What is expected -> In your copy, leave out the pictures and repeat the entries below exactly.

Dataset entries:

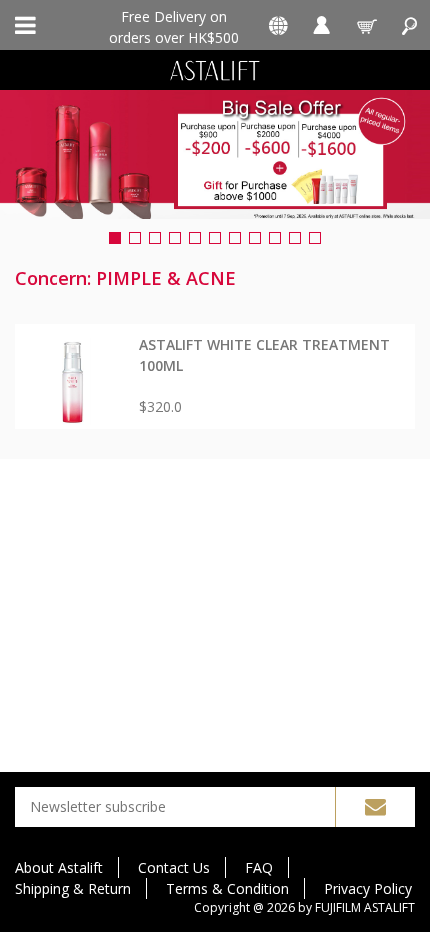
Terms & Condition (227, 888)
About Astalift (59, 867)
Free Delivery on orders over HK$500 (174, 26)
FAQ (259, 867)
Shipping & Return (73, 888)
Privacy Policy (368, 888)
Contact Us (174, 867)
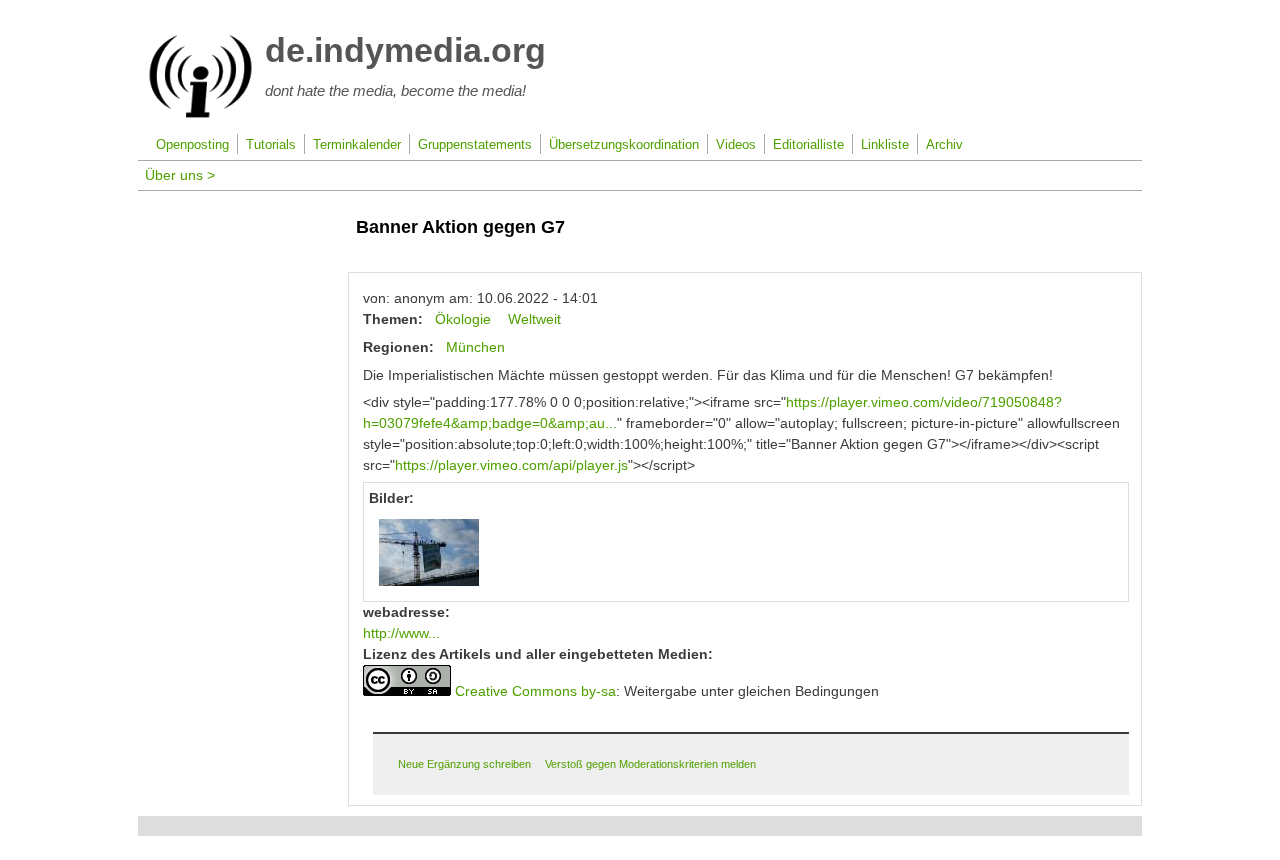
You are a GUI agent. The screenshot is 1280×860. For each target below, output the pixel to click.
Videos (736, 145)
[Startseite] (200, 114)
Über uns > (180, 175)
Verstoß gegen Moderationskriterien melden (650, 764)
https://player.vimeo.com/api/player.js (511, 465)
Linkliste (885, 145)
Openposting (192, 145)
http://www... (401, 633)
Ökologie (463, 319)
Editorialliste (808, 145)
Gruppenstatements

Output of the exercise ->
Terms & Condition (227, 888)
About Astalift (59, 867)
Free Delivery on orders over HK$500 (174, 26)
FAQ (259, 867)
Shipping & Return (73, 888)
Privacy Policy (368, 888)
Contact Us (174, 867)
You are a GUI agent. The screenshot is 1280×860. For each target below, output the pixel to click.
Videos (736, 145)
[Startseite] (200, 114)
Über uns > (180, 175)
Verstoß gegen Moderationskriterien melden (650, 764)
https://player.vimeo.com/api/player.js (511, 465)
Linkliste (885, 145)
Openposting (192, 145)
http://www... (401, 633)
Ökologie (463, 319)
Editorialliste (808, 145)
Gruppenstatements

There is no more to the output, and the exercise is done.